- _SHORT PROBLEM_: Please copy out, word for word, the stretch of the data below from the line containing "You are a computer-use agent. Viewport: 624px" through the line containing "coord(468,1085)", both included.

- _DATASET RECORDS_:
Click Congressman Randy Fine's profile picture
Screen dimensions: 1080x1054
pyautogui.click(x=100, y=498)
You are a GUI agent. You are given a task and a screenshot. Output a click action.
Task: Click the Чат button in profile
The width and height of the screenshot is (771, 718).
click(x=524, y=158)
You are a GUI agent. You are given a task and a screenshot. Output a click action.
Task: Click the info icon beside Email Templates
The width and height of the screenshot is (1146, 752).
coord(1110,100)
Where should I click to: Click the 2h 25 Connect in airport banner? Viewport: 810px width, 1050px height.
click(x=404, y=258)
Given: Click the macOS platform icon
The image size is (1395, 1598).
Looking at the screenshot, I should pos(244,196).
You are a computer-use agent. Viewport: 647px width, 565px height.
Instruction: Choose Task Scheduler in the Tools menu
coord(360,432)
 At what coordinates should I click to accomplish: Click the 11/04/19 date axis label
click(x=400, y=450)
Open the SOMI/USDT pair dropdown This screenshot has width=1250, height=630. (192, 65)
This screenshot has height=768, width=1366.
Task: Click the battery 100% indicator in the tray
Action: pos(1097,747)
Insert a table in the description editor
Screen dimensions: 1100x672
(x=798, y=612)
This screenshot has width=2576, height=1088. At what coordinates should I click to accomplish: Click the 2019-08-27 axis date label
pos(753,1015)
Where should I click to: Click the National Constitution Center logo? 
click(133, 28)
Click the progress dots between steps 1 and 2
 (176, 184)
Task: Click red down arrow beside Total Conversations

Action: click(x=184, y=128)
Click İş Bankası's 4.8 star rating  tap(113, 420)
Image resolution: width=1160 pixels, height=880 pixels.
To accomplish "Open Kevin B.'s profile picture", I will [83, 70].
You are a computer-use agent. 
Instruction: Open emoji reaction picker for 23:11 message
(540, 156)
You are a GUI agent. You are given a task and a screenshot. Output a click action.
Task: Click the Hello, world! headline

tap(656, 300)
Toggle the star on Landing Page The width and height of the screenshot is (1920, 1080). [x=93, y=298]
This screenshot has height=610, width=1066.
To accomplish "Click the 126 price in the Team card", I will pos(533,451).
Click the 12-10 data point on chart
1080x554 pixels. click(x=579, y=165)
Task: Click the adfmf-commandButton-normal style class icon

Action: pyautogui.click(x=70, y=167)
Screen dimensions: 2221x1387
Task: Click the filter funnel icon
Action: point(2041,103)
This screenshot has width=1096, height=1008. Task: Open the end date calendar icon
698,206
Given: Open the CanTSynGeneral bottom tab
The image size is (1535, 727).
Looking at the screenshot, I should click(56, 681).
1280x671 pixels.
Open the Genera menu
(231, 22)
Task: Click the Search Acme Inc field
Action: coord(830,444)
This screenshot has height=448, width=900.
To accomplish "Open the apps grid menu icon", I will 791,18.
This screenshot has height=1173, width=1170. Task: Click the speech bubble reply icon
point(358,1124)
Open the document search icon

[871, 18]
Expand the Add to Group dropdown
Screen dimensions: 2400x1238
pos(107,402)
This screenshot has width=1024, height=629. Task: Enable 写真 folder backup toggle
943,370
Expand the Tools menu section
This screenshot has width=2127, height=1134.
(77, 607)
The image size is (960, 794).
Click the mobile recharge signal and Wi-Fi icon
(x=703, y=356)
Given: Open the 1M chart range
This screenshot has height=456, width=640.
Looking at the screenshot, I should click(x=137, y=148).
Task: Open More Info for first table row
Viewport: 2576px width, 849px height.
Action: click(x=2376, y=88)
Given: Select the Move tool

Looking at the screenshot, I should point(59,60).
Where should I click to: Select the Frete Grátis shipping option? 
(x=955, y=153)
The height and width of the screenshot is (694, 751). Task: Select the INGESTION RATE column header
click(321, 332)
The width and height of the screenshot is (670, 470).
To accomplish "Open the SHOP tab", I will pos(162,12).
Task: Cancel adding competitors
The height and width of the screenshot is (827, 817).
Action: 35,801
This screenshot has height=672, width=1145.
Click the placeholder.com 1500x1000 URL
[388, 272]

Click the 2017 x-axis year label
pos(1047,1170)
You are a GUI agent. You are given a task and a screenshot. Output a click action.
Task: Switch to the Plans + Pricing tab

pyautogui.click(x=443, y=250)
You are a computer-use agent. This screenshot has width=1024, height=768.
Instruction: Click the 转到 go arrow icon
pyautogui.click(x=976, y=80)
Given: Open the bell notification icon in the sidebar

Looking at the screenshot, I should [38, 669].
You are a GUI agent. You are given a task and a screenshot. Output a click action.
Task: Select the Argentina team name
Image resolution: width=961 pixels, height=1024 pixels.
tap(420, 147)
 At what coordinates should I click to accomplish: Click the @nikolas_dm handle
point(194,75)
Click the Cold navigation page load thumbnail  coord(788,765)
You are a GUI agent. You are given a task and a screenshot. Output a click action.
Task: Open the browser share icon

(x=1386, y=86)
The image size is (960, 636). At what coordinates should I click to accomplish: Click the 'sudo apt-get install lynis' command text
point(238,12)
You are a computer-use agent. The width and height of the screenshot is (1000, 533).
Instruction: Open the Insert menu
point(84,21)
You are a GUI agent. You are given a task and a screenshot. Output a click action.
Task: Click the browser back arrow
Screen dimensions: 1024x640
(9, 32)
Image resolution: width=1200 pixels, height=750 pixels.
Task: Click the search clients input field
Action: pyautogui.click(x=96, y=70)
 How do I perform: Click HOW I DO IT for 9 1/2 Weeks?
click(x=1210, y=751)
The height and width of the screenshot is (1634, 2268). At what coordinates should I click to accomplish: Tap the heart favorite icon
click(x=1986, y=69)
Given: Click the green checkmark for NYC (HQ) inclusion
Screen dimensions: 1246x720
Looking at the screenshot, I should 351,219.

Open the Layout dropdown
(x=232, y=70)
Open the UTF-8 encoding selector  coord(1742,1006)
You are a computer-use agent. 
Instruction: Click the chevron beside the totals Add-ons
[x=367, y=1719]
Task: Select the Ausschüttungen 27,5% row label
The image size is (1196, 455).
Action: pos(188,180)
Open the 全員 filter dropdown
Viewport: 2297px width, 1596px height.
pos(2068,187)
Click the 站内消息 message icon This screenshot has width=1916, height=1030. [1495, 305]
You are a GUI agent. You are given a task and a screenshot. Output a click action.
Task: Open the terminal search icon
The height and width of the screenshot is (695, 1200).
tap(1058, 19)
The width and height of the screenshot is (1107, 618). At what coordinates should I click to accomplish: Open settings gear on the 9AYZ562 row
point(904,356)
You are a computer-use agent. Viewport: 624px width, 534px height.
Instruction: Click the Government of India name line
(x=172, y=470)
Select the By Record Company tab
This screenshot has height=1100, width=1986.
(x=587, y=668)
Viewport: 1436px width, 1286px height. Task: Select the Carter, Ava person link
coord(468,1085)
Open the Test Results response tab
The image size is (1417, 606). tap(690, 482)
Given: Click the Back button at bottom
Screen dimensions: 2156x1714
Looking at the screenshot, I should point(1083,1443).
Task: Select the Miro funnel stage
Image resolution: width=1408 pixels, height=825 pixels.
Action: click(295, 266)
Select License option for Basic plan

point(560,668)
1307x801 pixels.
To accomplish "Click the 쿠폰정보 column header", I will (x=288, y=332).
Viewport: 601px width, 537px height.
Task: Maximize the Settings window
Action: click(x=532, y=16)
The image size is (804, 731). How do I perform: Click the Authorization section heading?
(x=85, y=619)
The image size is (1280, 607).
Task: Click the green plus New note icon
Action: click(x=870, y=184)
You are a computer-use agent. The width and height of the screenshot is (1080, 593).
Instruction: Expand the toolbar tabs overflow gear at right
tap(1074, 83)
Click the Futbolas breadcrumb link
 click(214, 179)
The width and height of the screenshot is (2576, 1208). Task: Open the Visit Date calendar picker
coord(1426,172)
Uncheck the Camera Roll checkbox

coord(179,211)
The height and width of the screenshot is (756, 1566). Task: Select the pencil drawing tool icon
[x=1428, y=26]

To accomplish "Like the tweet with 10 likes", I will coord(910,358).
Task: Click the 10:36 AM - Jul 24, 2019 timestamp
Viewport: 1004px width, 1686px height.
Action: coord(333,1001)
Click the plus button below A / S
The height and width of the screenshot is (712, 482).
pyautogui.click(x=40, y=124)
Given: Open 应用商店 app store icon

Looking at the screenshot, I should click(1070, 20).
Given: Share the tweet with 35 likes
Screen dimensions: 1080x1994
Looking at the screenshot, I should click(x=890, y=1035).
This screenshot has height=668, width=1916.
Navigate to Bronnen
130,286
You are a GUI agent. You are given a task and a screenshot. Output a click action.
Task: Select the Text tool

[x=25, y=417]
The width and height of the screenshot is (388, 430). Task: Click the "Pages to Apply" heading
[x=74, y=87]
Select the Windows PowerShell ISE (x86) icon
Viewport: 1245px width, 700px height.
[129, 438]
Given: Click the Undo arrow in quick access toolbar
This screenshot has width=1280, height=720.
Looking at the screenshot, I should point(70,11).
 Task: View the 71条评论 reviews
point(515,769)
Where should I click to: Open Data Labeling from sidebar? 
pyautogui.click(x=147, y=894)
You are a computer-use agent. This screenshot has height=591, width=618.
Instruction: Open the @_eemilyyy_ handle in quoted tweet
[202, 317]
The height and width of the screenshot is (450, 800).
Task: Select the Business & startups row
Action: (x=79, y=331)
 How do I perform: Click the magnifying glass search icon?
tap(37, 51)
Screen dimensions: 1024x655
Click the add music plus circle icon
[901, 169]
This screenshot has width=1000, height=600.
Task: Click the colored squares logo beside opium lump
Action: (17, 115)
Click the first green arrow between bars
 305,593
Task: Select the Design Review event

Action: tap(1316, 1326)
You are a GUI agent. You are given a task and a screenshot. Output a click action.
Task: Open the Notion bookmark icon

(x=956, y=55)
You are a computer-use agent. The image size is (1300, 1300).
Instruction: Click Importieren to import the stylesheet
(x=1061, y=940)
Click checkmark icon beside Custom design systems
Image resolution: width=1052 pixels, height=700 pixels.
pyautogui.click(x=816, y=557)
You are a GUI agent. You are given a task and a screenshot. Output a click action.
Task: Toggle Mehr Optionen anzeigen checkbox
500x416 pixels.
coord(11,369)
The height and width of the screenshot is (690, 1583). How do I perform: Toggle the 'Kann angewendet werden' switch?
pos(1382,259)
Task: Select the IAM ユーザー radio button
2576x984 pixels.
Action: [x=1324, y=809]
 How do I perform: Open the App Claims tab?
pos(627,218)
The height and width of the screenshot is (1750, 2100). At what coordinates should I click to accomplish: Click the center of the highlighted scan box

- _SOLUTION BELOW_:
You are a computer-use agent. Viewport: 624px width, 534px height.
Instruction: Click the Government of India name line
(x=172, y=470)
Select the By Record Company tab
This screenshot has height=1100, width=1986.
(x=587, y=668)
Viewport: 1436px width, 1286px height. Task: Select the Carter, Ava person link
coord(468,1085)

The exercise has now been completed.